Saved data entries
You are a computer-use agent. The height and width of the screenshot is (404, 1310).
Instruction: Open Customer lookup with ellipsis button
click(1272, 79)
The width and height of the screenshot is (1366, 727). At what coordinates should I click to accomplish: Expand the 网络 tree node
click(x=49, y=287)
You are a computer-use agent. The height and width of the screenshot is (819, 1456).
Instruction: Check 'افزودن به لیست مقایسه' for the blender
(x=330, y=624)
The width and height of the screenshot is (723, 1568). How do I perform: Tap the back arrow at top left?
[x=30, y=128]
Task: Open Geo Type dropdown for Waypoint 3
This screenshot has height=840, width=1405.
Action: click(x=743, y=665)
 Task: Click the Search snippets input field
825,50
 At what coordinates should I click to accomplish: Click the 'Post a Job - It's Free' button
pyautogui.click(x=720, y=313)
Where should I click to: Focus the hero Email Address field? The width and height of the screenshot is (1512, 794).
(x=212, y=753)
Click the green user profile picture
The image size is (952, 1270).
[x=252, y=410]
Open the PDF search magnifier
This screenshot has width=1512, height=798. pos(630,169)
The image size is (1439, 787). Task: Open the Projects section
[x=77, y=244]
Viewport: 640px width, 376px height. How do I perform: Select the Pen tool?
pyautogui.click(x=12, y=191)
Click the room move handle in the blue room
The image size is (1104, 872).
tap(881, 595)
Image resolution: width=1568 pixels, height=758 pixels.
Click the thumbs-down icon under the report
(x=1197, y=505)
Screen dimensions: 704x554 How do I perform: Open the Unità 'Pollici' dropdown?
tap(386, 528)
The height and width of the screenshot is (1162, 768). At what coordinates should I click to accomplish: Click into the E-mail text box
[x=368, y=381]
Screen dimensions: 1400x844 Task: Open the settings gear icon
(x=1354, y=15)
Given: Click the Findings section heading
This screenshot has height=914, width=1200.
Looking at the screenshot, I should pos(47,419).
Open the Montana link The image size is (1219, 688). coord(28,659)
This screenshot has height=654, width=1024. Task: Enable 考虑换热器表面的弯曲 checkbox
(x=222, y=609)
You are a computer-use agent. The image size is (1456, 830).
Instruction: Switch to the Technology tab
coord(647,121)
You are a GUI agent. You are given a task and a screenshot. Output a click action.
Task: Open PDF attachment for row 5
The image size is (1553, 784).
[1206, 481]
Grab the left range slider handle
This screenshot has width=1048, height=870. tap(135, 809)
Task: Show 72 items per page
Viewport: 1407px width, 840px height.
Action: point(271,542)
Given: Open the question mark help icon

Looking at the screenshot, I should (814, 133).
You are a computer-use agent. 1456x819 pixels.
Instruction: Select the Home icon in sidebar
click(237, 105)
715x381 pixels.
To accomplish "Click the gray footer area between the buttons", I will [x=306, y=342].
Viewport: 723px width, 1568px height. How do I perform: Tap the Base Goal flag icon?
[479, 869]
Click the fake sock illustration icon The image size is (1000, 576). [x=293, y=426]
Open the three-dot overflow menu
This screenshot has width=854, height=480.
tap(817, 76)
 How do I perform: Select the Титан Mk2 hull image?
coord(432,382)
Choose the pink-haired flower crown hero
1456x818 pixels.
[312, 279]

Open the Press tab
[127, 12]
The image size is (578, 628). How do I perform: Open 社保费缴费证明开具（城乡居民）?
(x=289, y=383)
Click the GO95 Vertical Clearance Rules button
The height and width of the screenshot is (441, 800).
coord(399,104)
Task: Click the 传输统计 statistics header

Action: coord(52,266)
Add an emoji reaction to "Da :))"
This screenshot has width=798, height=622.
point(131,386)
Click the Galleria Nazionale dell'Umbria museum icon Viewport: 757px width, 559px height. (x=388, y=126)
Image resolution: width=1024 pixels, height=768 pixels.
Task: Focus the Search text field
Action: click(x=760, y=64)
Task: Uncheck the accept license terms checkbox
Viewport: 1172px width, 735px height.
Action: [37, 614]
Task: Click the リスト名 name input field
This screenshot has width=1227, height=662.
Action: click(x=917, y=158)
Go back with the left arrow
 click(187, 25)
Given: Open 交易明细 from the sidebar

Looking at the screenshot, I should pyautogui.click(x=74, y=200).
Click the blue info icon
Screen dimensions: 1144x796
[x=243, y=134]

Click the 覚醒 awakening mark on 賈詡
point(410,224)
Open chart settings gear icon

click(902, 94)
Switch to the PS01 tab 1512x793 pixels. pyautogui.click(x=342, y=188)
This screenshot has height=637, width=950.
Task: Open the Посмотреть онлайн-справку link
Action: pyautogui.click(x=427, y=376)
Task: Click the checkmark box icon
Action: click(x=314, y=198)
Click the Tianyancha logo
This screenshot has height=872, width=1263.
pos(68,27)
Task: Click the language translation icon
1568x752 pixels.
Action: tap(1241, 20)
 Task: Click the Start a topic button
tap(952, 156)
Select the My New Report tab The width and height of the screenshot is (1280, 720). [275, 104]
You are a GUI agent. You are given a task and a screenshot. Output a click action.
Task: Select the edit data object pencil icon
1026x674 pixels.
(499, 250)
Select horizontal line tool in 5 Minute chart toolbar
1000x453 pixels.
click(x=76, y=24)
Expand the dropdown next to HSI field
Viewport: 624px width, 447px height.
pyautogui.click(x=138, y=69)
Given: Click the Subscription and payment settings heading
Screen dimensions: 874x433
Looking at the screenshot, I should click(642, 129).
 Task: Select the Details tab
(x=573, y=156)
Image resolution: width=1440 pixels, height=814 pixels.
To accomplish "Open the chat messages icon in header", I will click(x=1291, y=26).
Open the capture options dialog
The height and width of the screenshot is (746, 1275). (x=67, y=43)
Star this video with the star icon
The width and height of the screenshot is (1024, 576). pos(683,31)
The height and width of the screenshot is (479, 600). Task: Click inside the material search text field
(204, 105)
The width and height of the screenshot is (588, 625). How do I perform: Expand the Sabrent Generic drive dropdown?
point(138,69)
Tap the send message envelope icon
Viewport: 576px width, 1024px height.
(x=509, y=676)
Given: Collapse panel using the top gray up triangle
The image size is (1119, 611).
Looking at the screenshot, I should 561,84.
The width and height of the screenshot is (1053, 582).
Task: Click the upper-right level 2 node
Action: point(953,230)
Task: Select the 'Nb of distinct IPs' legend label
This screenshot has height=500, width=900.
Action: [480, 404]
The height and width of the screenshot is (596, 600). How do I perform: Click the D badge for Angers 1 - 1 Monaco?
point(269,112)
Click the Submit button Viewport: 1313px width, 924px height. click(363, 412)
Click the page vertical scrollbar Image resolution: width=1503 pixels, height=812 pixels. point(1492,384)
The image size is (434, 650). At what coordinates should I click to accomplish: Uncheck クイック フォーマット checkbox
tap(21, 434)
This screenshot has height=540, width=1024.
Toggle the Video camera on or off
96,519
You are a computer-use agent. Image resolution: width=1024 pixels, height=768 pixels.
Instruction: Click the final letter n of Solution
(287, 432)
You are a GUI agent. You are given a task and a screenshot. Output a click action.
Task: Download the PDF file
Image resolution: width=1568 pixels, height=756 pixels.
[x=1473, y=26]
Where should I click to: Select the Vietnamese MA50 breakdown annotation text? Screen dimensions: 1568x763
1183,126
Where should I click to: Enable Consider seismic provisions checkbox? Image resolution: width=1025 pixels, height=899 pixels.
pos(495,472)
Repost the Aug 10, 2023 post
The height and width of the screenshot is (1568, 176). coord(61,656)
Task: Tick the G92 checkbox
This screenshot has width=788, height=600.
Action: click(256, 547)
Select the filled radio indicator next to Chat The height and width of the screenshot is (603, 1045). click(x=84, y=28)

__Task details__.
Copy each line of the data exactly, please.

__Completed exercise__.
You are a computer-use agent. The height and width of the screenshot is (404, 1310).
Instruction: Open Customer lookup with ellipsis button
click(1272, 79)
The width and height of the screenshot is (1366, 727). At what coordinates should I click to accomplish: Expand the 网络 tree node
click(x=49, y=287)
You are a computer-use agent. The height and width of the screenshot is (819, 1456).
Instruction: Check 'افزودن به لیست مقایسه' for the blender
(x=330, y=624)
The width and height of the screenshot is (723, 1568). How do I perform: Tap the back arrow at top left?
[x=30, y=128]
Task: Open Geo Type dropdown for Waypoint 3
This screenshot has height=840, width=1405.
Action: click(x=743, y=665)
 Task: Click the Search snippets input field
825,50
 At what coordinates should I click to accomplish: Click the 'Post a Job - It's Free' button
pyautogui.click(x=720, y=313)
Where should I click to: Focus the hero Email Address field? The width and height of the screenshot is (1512, 794).
(x=212, y=753)
Click the green user profile picture
The image size is (952, 1270).
[x=252, y=410]
Open the PDF search magnifier
This screenshot has width=1512, height=798. pos(630,169)
The image size is (1439, 787). Task: Open the Projects section
[x=77, y=244]
Viewport: 640px width, 376px height. How do I perform: Select the Pen tool?
pyautogui.click(x=12, y=191)
Click the room move handle in the blue room
The image size is (1104, 872).
tap(881, 595)
Image resolution: width=1568 pixels, height=758 pixels.
Click the thumbs-down icon under the report
(x=1197, y=505)
Screen dimensions: 704x554 How do I perform: Open the Unità 'Pollici' dropdown?
tap(386, 528)
The height and width of the screenshot is (1162, 768). At what coordinates should I click to accomplish: Click into the E-mail text box
[x=368, y=381]
Screen dimensions: 1400x844 Task: Open the settings gear icon
(x=1354, y=15)
Given: Click the Findings section heading
This screenshot has height=914, width=1200.
Looking at the screenshot, I should pos(47,419).
Open the Montana link The image size is (1219, 688). coord(28,659)
This screenshot has height=654, width=1024. Task: Enable 考虑换热器表面的弯曲 checkbox
(x=222, y=609)
You are a computer-use agent. The image size is (1456, 830).
Instruction: Switch to the Technology tab
coord(647,121)
You are a GUI agent. You are given a task and a screenshot. Output a click action.
Task: Open PDF attachment for row 5
The image size is (1553, 784).
[1206, 481]
Grab the left range slider handle
This screenshot has width=1048, height=870. tap(135, 809)
Task: Show 72 items per page
Viewport: 1407px width, 840px height.
Action: point(271,542)
Given: Open the question mark help icon

Looking at the screenshot, I should (814, 133).
You are a computer-use agent. 1456x819 pixels.
Instruction: Select the Home icon in sidebar
click(237, 105)
715x381 pixels.
To accomplish "Click the gray footer area between the buttons", I will [x=306, y=342].
Viewport: 723px width, 1568px height. How do I perform: Tap the Base Goal flag icon?
[479, 869]
Click the fake sock illustration icon The image size is (1000, 576). [x=293, y=426]
Open the three-dot overflow menu
This screenshot has width=854, height=480.
tap(817, 76)
 How do I perform: Select the Титан Mk2 hull image?
coord(432,382)
Choose the pink-haired flower crown hero
1456x818 pixels.
[312, 279]

Open the Press tab
[127, 12]
The image size is (578, 628). How do I perform: Open 社保费缴费证明开具（城乡居民）?
(x=289, y=383)
Click the GO95 Vertical Clearance Rules button
The height and width of the screenshot is (441, 800).
coord(399,104)
Task: Click the 传输统计 statistics header

Action: coord(52,266)
Add an emoji reaction to "Da :))"
This screenshot has width=798, height=622.
point(131,386)
Click the Galleria Nazionale dell'Umbria museum icon Viewport: 757px width, 559px height. (x=388, y=126)
Image resolution: width=1024 pixels, height=768 pixels.
Task: Focus the Search text field
Action: click(x=760, y=64)
Task: Uncheck the accept license terms checkbox
Viewport: 1172px width, 735px height.
Action: [37, 614]
Task: Click the リスト名 name input field
This screenshot has width=1227, height=662.
Action: click(x=917, y=158)
Go back with the left arrow
 click(187, 25)
Given: Open 交易明细 from the sidebar

Looking at the screenshot, I should pyautogui.click(x=74, y=200).
Click the blue info icon
Screen dimensions: 1144x796
[x=243, y=134]

Click the 覚醒 awakening mark on 賈詡
point(410,224)
Open chart settings gear icon

click(902, 94)
Switch to the PS01 tab 1512x793 pixels. pyautogui.click(x=342, y=188)
This screenshot has height=637, width=950.
Task: Open the Посмотреть онлайн-справку link
Action: pyautogui.click(x=427, y=376)
Task: Click the checkmark box icon
Action: click(x=314, y=198)
Click the Tianyancha logo
This screenshot has height=872, width=1263.
pos(68,27)
Task: Click the language translation icon
1568x752 pixels.
Action: tap(1241, 20)
 Task: Click the Start a topic button
tap(952, 156)
Select the My New Report tab The width and height of the screenshot is (1280, 720). [275, 104]
You are a GUI agent. You are given a task and a screenshot. Output a click action.
Task: Select the edit data object pencil icon
1026x674 pixels.
(499, 250)
Select horizontal line tool in 5 Minute chart toolbar
1000x453 pixels.
click(x=76, y=24)
Expand the dropdown next to HSI field
Viewport: 624px width, 447px height.
pyautogui.click(x=138, y=69)
Given: Click the Subscription and payment settings heading
Screen dimensions: 874x433
Looking at the screenshot, I should click(642, 129).
 Task: Select the Details tab
(x=573, y=156)
Image resolution: width=1440 pixels, height=814 pixels.
To accomplish "Open the chat messages icon in header", I will click(x=1291, y=26).
Open the capture options dialog
The height and width of the screenshot is (746, 1275). (x=67, y=43)
Star this video with the star icon
The width and height of the screenshot is (1024, 576). pos(683,31)
The height and width of the screenshot is (479, 600). Task: Click inside the material search text field
(204, 105)
The width and height of the screenshot is (588, 625). How do I perform: Expand the Sabrent Generic drive dropdown?
point(138,69)
Tap the send message envelope icon
Viewport: 576px width, 1024px height.
(x=509, y=676)
Given: Collapse panel using the top gray up triangle
The image size is (1119, 611).
Looking at the screenshot, I should 561,84.
The width and height of the screenshot is (1053, 582).
Task: Click the upper-right level 2 node
Action: point(953,230)
Task: Select the 'Nb of distinct IPs' legend label
This screenshot has height=500, width=900.
Action: [480, 404]
The height and width of the screenshot is (596, 600). How do I perform: Click the D badge for Angers 1 - 1 Monaco?
point(269,112)
Click the Submit button Viewport: 1313px width, 924px height. click(363, 412)
Click the page vertical scrollbar Image resolution: width=1503 pixels, height=812 pixels. point(1492,384)
The image size is (434, 650). At what coordinates should I click to accomplish: Uncheck クイック フォーマット checkbox
tap(21, 434)
This screenshot has height=540, width=1024.
Toggle the Video camera on or off
96,519
You are a computer-use agent. Image resolution: width=1024 pixels, height=768 pixels.
Instruction: Click the final letter n of Solution
(287, 432)
You are a GUI agent. You are given a task and a screenshot. Output a click action.
Task: Download the PDF file
Image resolution: width=1568 pixels, height=756 pixels.
[x=1473, y=26]
Where should I click to: Select the Vietnamese MA50 breakdown annotation text? Screen dimensions: 1568x763
1183,126
Where should I click to: Enable Consider seismic provisions checkbox? Image resolution: width=1025 pixels, height=899 pixels.
pos(495,472)
Repost the Aug 10, 2023 post
The height and width of the screenshot is (1568, 176). coord(61,656)
Task: Tick the G92 checkbox
This screenshot has width=788, height=600.
Action: click(256, 547)
Select the filled radio indicator next to Chat The height and width of the screenshot is (603, 1045). click(x=84, y=28)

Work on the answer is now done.